Can Female Adult Obesity
Be Stopped At Birth?
Researchers
demonstrate how levels of a specific neuropeptide – NPY – can pre-determine
appetite and body weight gain patterns
July 13, 2003 -- Bethesda, MD – American society
today wants things fixed instantly. Among the most prominent searches for
the “quick fix” is weight loss. Could our own physiology – rather than a
purchased liquid concoction – one day be the key to female obesity?
Perhaps.
Background
The body’s energy homeostasis is maintained by a highly
complex and integrated neurohormonal system that minimizes fluctuations in
energy balance. Neurohormones are formed by
neurosecretory cells and liberated by nerve impulses (e.g., norepinephrine).
Their contribution towards this energy balance includes hormonal secretion
sometimes in proportion to the body fat mass and the
central nervous system (CNS) targets on which these hormones act.
Of the CNS targets, a complex array of hypothalamic
neuropeptides constitutes the appetite regulation system.
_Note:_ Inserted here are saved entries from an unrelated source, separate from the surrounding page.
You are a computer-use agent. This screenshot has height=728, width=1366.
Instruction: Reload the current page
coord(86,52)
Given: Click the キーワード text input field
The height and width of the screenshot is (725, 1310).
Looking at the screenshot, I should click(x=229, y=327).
Of these
neuropeptides, NPY, a 36-amino acid orexigenic peptide, is
released at the nerve terminals. In the adult rat, NPY has
been observed to play a key role in affecting hyperphagia (gluttony)
with resultant obesity. Various hormones orchestrate
the synthesis and release of this neuropeptide. For example,
pancreatic insulin and leptin released by adipocytes have been
reported to suppress the synthesis and release of hypothalamic
NPY, thereby potentially forming a feedback system in regulating
appetite, feeding behavior, and energy balance.
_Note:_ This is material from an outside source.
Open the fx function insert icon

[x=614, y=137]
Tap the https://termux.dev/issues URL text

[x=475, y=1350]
A previous study demonstrated that disturbances in
the fetal metabolic environment of diabetic rat or an
intrauterine growth-restricted (IUGR) fetus can also alter
postnatal brain NPY mRNA and peptide concentrations. This, and other
research, demonstrated the presence and regulation of NPY in the
fetal and neonatal hypothalamus, yet the exact functional role of this
peptide during the early stages of development remains to be
ascertained. Accordingly, the functional relevance of a postnatal increase
in hypothalamic NPY as seen in the IUGR fetus/newborn is unknown.
A New Study
Researchers have speculated that high levels of
intracerebroventricular NPY during the critical stages of
postnatal development will have an immediate positive effect on
body weight gain, reflecting increased milk intake and a
permanent influence on adult appetite, feeding behavior, and body
weight gain pattern. To test this hypothesis, they undertook the
present investigation and examined the effect of intracerebroventricular
NPY on newborn body weight gain and adult food intake and body
weight gain pattern.
The authors of “Postnatal Intracerebroventricular Exposure to
Neuropeptide Y Causes Weight Loss in Female Adult Rats” are
Amit Varma, Jing He, Lisa Weissfeld, and
Sherin U. Devaskar, all from the University of Pittsburgh
Schools of Medicine and Public Health, Pittsburgh, PA; and with the
cooperation of the Department of Pediatrics, David Geffen School of Medicine
at University of California-Los Angeles, Los Angeles, CA. Their findings
appear in the June 2003 edition of the American Journal of
Physiology—Regulatory, Integrative and Comparative Physiology.
Methodology
Gestationally timed pregnant Sprague-Dawley rats were allowed
to deliver, and the number of pups in a litter was culled or
expanded to 10 to minimize the effect of litter size on postnatal
nutrition and body weight. The litters (n = 400 pups from
40 litters) of pups were arbitrarily divided into two major groups, of which
one of the groups received intracerebroventricular NPY (1 µg NPY/2.5-µl
dose) daily between two and seven days of age (n = 200 pups).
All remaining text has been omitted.